----- DATA SUPPLIED -----

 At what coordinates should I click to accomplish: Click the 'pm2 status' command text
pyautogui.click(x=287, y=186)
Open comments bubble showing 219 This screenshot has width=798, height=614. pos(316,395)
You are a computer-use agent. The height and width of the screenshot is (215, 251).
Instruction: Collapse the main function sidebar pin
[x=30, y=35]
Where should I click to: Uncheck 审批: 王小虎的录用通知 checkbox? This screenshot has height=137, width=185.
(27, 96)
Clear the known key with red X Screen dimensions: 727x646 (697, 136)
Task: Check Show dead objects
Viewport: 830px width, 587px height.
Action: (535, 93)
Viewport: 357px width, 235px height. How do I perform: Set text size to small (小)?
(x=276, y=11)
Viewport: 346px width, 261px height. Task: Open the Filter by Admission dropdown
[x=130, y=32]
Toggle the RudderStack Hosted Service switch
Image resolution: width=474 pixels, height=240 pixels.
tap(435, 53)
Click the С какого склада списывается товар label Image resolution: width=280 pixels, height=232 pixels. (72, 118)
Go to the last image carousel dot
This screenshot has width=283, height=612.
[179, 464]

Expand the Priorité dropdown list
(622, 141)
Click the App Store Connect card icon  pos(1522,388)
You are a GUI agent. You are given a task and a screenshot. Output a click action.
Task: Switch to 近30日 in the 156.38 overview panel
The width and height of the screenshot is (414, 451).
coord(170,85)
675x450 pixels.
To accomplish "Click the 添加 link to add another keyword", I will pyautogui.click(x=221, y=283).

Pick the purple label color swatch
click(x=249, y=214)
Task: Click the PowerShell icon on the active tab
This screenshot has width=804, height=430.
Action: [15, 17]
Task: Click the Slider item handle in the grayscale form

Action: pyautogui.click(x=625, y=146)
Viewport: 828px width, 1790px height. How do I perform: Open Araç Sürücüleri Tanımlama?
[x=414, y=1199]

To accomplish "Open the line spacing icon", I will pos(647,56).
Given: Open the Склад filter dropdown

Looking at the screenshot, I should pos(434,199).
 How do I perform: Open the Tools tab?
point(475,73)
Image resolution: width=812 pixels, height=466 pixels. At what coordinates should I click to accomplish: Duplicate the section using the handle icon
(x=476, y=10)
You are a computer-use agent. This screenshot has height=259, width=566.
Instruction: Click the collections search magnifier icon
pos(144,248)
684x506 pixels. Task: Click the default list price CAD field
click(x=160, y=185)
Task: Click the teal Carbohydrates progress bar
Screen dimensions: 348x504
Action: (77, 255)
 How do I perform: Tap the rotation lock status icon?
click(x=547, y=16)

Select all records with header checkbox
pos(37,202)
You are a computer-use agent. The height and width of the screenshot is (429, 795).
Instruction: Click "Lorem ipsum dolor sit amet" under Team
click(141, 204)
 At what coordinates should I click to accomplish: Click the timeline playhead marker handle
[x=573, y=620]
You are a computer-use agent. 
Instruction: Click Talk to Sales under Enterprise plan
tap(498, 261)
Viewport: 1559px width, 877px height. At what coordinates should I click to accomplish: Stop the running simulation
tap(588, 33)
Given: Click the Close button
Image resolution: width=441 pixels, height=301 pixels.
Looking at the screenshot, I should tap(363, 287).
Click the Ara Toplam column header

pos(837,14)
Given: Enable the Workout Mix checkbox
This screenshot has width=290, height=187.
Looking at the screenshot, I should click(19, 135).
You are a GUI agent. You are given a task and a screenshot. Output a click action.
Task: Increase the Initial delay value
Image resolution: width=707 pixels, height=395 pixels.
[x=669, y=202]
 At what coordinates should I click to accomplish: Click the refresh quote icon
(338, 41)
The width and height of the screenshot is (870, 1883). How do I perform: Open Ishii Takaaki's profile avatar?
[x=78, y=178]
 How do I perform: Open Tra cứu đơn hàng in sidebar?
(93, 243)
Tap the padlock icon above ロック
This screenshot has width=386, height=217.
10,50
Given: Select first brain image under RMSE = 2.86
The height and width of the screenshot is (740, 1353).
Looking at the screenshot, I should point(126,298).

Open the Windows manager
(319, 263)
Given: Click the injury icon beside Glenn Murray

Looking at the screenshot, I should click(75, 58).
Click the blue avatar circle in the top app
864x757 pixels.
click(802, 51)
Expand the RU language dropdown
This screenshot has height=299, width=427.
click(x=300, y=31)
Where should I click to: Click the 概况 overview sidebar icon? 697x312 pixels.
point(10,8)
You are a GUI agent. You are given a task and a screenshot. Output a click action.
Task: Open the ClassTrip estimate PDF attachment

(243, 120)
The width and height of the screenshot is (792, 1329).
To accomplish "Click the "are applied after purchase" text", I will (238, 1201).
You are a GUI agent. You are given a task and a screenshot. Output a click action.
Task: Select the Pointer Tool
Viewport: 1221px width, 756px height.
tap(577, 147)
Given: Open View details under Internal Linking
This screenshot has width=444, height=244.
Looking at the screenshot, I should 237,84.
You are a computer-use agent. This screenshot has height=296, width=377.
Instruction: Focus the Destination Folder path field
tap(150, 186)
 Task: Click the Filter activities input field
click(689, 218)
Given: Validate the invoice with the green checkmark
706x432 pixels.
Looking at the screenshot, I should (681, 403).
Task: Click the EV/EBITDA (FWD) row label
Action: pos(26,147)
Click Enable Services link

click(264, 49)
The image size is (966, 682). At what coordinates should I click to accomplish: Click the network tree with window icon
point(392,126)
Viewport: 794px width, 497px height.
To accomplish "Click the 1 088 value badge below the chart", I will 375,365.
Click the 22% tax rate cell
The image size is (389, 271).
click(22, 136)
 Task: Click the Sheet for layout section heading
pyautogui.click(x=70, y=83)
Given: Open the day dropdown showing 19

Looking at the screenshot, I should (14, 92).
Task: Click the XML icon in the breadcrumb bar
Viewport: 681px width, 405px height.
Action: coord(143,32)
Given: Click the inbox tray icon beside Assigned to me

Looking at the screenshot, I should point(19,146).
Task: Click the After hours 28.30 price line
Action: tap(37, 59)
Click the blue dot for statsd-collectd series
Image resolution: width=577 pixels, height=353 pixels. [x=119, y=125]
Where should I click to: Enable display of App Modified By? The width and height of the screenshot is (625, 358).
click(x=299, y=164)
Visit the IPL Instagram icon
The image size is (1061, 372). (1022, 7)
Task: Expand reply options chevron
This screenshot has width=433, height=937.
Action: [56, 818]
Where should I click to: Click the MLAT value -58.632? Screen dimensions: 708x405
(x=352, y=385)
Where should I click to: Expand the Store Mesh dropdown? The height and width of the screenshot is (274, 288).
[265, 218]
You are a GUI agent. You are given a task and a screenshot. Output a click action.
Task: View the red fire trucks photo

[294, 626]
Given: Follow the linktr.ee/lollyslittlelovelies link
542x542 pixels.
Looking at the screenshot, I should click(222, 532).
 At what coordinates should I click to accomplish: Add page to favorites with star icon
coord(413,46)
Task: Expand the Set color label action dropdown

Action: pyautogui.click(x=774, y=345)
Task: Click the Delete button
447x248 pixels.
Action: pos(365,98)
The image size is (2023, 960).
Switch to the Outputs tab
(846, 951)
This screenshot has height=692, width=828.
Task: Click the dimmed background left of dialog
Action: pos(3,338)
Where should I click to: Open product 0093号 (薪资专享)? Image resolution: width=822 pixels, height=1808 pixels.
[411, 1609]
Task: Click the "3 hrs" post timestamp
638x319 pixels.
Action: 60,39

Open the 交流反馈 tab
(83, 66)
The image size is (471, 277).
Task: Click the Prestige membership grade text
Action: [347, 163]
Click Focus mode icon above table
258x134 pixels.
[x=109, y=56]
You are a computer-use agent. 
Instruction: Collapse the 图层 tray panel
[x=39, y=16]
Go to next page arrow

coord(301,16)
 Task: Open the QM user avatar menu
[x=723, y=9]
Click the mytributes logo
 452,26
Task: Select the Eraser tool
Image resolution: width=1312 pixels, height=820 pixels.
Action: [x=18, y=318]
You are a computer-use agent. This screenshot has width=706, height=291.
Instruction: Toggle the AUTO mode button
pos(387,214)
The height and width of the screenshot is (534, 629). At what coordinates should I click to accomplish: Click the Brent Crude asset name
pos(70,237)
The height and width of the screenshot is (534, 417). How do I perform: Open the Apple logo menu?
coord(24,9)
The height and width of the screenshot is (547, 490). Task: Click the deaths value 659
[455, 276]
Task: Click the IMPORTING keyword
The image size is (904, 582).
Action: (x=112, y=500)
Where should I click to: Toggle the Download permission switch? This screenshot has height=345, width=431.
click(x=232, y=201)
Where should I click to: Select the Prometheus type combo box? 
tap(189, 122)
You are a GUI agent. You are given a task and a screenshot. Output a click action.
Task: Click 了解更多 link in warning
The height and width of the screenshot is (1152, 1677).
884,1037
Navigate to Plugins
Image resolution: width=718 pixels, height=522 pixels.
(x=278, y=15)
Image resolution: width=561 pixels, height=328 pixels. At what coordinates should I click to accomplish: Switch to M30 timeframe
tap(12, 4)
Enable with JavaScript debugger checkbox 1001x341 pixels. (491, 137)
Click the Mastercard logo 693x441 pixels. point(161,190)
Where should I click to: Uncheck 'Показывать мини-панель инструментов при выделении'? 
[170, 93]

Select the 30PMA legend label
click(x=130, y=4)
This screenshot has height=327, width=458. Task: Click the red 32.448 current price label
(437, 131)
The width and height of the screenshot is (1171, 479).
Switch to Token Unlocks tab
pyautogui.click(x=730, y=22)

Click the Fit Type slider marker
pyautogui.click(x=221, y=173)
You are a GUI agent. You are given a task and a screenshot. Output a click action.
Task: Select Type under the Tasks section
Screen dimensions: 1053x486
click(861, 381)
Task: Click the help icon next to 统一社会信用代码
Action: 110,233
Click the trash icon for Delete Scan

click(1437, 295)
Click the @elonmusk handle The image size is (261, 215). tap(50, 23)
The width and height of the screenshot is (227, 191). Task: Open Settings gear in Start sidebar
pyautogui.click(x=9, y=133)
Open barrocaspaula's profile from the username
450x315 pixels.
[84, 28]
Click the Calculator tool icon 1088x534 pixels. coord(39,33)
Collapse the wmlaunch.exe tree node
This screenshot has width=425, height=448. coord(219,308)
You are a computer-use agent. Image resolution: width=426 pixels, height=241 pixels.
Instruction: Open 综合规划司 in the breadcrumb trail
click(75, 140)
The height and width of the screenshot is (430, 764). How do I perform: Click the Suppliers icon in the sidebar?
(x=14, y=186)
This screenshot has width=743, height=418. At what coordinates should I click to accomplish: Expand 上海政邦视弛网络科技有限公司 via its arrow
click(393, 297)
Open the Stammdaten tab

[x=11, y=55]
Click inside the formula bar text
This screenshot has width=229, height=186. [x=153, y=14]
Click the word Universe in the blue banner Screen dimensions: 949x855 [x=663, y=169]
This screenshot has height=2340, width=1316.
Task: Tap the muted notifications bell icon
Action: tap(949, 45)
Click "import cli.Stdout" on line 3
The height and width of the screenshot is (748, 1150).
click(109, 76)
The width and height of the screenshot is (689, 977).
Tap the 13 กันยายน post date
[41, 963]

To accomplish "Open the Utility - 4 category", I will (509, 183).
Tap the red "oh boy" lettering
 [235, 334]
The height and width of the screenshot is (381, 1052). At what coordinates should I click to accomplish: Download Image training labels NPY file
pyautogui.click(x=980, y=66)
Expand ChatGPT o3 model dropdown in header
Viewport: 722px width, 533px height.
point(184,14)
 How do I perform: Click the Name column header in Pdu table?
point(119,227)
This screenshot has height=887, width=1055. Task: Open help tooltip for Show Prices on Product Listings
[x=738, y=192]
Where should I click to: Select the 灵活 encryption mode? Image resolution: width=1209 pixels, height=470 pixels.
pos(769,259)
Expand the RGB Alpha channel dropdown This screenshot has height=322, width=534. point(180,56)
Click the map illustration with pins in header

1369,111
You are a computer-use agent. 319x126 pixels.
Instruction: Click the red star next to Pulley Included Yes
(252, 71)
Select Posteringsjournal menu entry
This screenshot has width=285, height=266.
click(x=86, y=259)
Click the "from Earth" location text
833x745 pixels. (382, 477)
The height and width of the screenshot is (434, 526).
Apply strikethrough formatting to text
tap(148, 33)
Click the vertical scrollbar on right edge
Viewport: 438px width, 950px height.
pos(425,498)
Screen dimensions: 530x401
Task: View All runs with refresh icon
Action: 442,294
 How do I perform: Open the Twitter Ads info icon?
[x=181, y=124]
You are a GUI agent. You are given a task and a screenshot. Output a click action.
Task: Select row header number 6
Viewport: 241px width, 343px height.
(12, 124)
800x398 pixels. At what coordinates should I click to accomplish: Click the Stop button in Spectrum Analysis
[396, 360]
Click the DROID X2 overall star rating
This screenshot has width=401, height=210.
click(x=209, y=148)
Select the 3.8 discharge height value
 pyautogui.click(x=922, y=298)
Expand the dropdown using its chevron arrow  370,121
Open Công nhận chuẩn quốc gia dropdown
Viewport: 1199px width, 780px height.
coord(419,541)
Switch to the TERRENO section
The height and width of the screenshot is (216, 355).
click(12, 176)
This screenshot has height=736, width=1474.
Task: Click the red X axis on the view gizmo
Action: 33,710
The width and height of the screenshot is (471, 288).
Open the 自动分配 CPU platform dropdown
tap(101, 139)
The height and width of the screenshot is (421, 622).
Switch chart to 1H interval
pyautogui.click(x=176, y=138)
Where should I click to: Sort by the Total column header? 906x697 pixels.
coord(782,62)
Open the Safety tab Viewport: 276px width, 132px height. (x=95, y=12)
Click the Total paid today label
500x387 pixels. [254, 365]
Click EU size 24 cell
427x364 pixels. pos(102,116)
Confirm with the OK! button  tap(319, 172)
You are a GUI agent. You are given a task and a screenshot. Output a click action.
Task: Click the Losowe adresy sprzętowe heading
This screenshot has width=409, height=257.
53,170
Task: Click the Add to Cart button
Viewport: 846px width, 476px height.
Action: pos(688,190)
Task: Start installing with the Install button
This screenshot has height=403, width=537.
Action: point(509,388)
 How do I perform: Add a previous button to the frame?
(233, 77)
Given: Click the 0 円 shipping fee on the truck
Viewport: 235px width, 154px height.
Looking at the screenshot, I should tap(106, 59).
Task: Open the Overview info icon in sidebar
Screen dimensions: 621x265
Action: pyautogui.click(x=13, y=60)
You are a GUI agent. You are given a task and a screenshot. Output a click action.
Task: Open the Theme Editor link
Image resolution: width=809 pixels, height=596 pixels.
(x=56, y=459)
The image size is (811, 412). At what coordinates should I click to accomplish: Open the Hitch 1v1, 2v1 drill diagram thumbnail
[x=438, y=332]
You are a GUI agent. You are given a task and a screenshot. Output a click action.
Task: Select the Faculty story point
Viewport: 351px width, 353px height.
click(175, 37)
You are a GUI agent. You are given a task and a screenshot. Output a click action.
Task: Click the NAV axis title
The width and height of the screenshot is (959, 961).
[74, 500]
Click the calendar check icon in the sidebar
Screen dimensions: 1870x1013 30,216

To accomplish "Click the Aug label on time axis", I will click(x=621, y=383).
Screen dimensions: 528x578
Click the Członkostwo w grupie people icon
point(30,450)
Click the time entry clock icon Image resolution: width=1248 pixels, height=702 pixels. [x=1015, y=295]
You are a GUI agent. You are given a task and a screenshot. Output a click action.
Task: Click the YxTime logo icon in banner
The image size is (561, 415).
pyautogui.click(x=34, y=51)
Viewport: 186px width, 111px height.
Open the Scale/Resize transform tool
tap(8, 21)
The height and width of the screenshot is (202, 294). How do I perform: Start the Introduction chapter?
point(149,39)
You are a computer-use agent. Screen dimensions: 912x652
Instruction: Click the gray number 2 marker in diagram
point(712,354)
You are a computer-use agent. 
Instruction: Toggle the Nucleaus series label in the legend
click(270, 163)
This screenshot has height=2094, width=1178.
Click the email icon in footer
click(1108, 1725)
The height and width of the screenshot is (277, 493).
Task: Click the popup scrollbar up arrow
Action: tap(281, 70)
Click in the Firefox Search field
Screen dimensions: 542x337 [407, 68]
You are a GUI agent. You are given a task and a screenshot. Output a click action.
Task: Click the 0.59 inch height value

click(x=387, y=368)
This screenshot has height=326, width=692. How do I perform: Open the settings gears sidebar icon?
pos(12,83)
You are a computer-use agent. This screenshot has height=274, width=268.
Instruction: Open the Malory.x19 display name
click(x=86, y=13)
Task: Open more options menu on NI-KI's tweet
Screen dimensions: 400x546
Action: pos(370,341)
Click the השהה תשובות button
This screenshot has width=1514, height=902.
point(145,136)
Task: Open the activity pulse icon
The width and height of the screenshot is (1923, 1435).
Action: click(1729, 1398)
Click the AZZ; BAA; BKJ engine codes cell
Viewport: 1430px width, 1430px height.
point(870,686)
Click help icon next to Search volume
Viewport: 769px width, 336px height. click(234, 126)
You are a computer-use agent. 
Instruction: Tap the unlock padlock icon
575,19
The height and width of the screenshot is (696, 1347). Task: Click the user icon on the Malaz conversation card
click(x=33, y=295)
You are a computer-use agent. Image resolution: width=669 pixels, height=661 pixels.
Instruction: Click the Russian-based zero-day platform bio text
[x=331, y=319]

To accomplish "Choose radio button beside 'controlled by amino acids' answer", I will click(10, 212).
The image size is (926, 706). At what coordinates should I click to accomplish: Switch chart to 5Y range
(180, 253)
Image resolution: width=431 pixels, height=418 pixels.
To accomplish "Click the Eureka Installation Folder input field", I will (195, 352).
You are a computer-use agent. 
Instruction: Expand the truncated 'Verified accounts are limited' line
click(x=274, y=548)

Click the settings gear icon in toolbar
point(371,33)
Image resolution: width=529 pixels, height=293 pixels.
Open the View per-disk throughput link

-----

WHAT IS NEEDED
Copy out, exactly and alone, the lines of the entries above between the ones holding "Click the calendar check icon in the sidebar" and "Click the time entry", inclusive.

ANSWER TO THE PROBLEM
Click the calendar check icon in the sidebar
Screen dimensions: 1870x1013 30,216

To accomplish "Click the Aug label on time axis", I will click(x=621, y=383).
Screen dimensions: 528x578
Click the Członkostwo w grupie people icon
point(30,450)
Click the time entry clock icon Image resolution: width=1248 pixels, height=702 pixels. [x=1015, y=295]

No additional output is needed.